REQUIREMENTS:
Quote the following material word for word, keeping every line as it appears.

Material excerpted from a collection:
———
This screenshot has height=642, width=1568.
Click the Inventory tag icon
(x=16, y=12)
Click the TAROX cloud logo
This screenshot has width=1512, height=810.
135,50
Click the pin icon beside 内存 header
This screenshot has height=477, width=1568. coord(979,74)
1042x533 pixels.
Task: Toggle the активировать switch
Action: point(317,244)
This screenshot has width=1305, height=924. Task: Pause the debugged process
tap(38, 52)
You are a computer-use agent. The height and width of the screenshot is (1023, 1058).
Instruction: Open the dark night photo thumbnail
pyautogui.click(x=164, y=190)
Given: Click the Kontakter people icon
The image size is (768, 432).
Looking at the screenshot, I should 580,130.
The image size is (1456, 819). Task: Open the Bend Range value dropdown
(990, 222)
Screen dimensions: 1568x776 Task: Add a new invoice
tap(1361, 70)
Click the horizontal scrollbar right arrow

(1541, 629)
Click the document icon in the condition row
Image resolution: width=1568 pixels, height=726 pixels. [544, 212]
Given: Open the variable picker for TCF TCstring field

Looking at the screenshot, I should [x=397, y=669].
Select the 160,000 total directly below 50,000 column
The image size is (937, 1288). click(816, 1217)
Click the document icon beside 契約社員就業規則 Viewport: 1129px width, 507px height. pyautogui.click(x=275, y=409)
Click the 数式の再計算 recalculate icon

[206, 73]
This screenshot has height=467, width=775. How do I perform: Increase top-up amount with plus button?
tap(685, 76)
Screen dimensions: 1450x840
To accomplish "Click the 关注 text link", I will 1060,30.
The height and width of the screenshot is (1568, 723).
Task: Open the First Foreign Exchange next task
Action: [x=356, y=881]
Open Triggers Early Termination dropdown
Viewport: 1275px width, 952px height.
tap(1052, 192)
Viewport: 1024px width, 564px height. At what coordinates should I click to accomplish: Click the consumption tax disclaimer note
———
EXPECTED OUTPUT:
This screenshot has height=642, width=1568.
Click the Inventory tag icon
(x=16, y=12)
Click the TAROX cloud logo
This screenshot has width=1512, height=810.
135,50
Click the pin icon beside 内存 header
This screenshot has height=477, width=1568. coord(979,74)
1042x533 pixels.
Task: Toggle the активировать switch
Action: point(317,244)
This screenshot has width=1305, height=924. Task: Pause the debugged process
tap(38, 52)
You are a computer-use agent. The height and width of the screenshot is (1023, 1058).
Instruction: Open the dark night photo thumbnail
pyautogui.click(x=164, y=190)
Given: Click the Kontakter people icon
The image size is (768, 432).
Looking at the screenshot, I should 580,130.
The image size is (1456, 819). Task: Open the Bend Range value dropdown
(990, 222)
Screen dimensions: 1568x776 Task: Add a new invoice
tap(1361, 70)
Click the horizontal scrollbar right arrow

(1541, 629)
Click the document icon in the condition row
Image resolution: width=1568 pixels, height=726 pixels. [544, 212]
Given: Open the variable picker for TCF TCstring field

Looking at the screenshot, I should [x=397, y=669].
Select the 160,000 total directly below 50,000 column
The image size is (937, 1288). click(816, 1217)
Click the document icon beside 契約社員就業規則 Viewport: 1129px width, 507px height. pyautogui.click(x=275, y=409)
Click the 数式の再計算 recalculate icon

[206, 73]
This screenshot has height=467, width=775. How do I perform: Increase top-up amount with plus button?
tap(685, 76)
Screen dimensions: 1450x840
To accomplish "Click the 关注 text link", I will 1060,30.
The height and width of the screenshot is (1568, 723).
Task: Open the First Foreign Exchange next task
Action: [x=356, y=881]
Open Triggers Early Termination dropdown
Viewport: 1275px width, 952px height.
tap(1052, 192)
Viewport: 1024px width, 564px height. At what coordinates should I click to accomplish: Click the consumption tax disclaimer note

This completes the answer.